Download or read book Contesting Peace in the Postwar City written by Ivan Gusic and published by Springer Nature. This book was released on 2019-12-03 with total page 311 pages. Available in PDF, EPUB and Kindle. Book excerpt: “Contesting Peace in the Postwar City is key reading for urban and peace and conflict scholars. In this impressive and meticulously researched book, Gusic reflects on the ways in which divisions are routinised in the everyday landscape of divided cities and skilfully investigates how change and continuity are governed in postwar urban spaces. The book provides rich empirical material from the cities of Mostar, Mitrovica and Belfast, drawing on nuanced fieldwork insights.” —Stefanie Kappler, Durham University, UK “Ivan Gusic sets out a powerful, theoretically critical and empirically rich account of the trajectories of cities after war. The strength of the work is that it brings an understanding of the urban condition into relation with ethno-national conflict and the survival of violence. Gusic unsettles dominant narratives in peace studies by offering a grounded evaluation of three cities coming out of violence and points to the importance of place in peacebuilding processes.” —Brendan Murtagh, Queen’s University Belfast, UK “Detailed case studies of Belfast, Mitrovica and Mostar show how cities are often engines of what Ivan Gusic calls ‘war in peace’. This on-trend study combines the latest research from critical urban studies with peace and conflict studies to produce a very accessible and internationally relevant book. It is highly recommended.” —Roger Mac Ginty, Durham University, UK This book explores why the postwar city reinforces rather than transcends its continuities of war in peace. It theorises war-to-peace transitions as conflicts over how to socio-politically order society and then analyses different urban conflicts over peace(s) in postwar Belfast (Northern Ireland), Mitrovica (Kosovo) and Mostar (Bosnia-Herzegovina). Focusing on themes such as educational segregation, clientelism, fear, paramilitaries, and infrastructure, it shows how conflict lines from war are perpetuated in and by the postwar city. Yet it also discovers instances where antagonisms are bridged by utilising the postwar city’s transcending potential. While written in the nexus between peace research and urban studies, this book also speaks to political geography, international relations, anthropology, and planning.
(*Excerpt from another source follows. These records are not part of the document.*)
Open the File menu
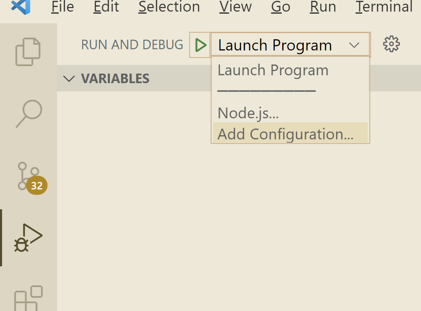This screenshot has height=311, width=421. click(63, 7)
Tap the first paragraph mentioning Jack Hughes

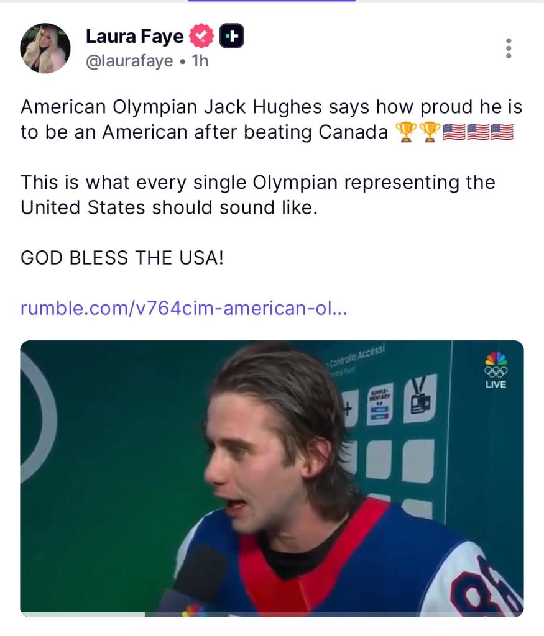(x=272, y=120)
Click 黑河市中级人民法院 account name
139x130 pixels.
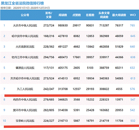click(25, 110)
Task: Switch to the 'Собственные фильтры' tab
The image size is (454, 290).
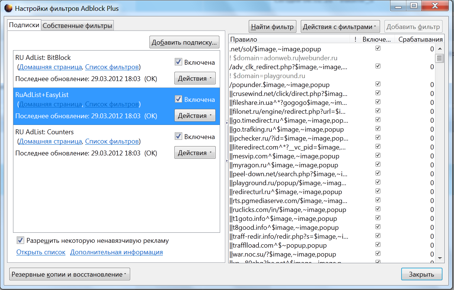Action: coord(77,26)
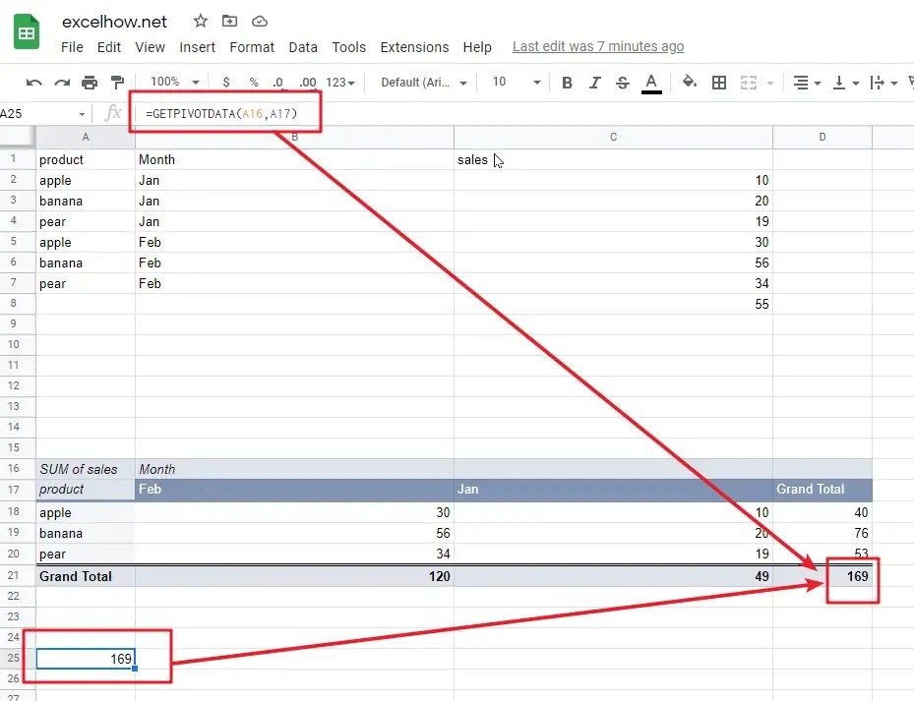
Task: Click the Undo button
Action: click(34, 83)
Secondary Cities and Local Governance in Southern Africa

Download Secondary Cities and Local Governance in Southern Africa PDF Online Free

Author :
Publisher : Springer Nature
ISBN 13 : 3031498577
Total Pages : 331 pages
Book Rating : 4.0/5 (314 download)

DOWNLOAD NOW!


Book Synopsis Secondary Cities and Local Governance in Southern Africa by : Abraham R. Matamanda

Download or read book Secondary Cities and Local Governance in Southern Africa written by Abraham R. Matamanda and published by Springer Nature. This book was released on 2024-01-16 with total page 331 pages. Available in PDF, EPUB and Kindle. Book excerpt: This book is the first to consider the roles, challenges and governance responses of secondary cities in southern Africa to changing circumstances. Among the challenges are governance under conditions of resource scarcity, managing informality, the effects and responses to climate change and the changing roles of the cities within the national space economy. It fills the gap in the literature on secondary cities with original case studies drawn from South Africa, Zimbabwe and Mozambique. The authors are all African scholars, working and living in the region with intimate knowledge of the settings they describe. The book is critical as it includes such regional case studies of different secondary cities in Southern Africa but also because of it’s multidisciplinarity: it contains substantive and pertinent issues such as climate change, disaster management, local economic development, and basic services delivery. It considers diverse environments, yet with similar challenges that could provide useful policy and governance proposals for other cities.

Intercommunal Warfare and Ethnic Peacemaking

Download Intercommunal Warfare and Ethnic Peacemaking PDF Online Free

Author :
Publisher : McGill-Queen's Press - MQUP
ISBN 13 : 0228018064
Total Pages : 168 pages
Book Rating : 4.2/5 (28 download)

DOWNLOAD NOW!


Book Synopsis Intercommunal Warfare and Ethnic Peacemaking by : Joldon Kutmanaliev

Download or read book Intercommunal Warfare and Ethnic Peacemaking written by Joldon Kutmanaliev and published by McGill-Queen's Press - MQUP. This book was released on 2023-05-08 with total page 168 pages. Available in PDF, EPUB and Kindle. Book excerpt: With increasing urban population density, conflicts in cities erupt more frequently and violently. Cities have become hotspots for armed combat, highlighting the urgency of understanding the impact of local communities and urban factors on the development of violent conflict. Joldon Kutmanaliev presents a novel approach to analyzing communal violence and armed conflicts in urban zones. Drawing from fieldwork in cities of southern Kyrgyzstan, he explains local-level variations in violence across neighbourhoods during the most intense and violent episode of urban communal violence in Central Asia – the clashes between Kyrgyz and Uzbeks in June 2010. Kutmanaliev explains why armed violence affects some urban neighbourhoods but not others, why local communities react differently to the same existential threat, how they deal with a deteriorating security environment and interethnic fears, and how different types of urban planning and urban landscapes influence the spread of violence. Importantly, the book identifies key factors that help local communities and their leaders to negotiate non-aggression pacts and control local constituencies, and therefore successfully prevent violence. Intercommunal Warfare and Ethnic Peacemaking explains communal war and ethnic peacemaking on the level of neighbourhood communities – a perspective that is largely absent in previous studies.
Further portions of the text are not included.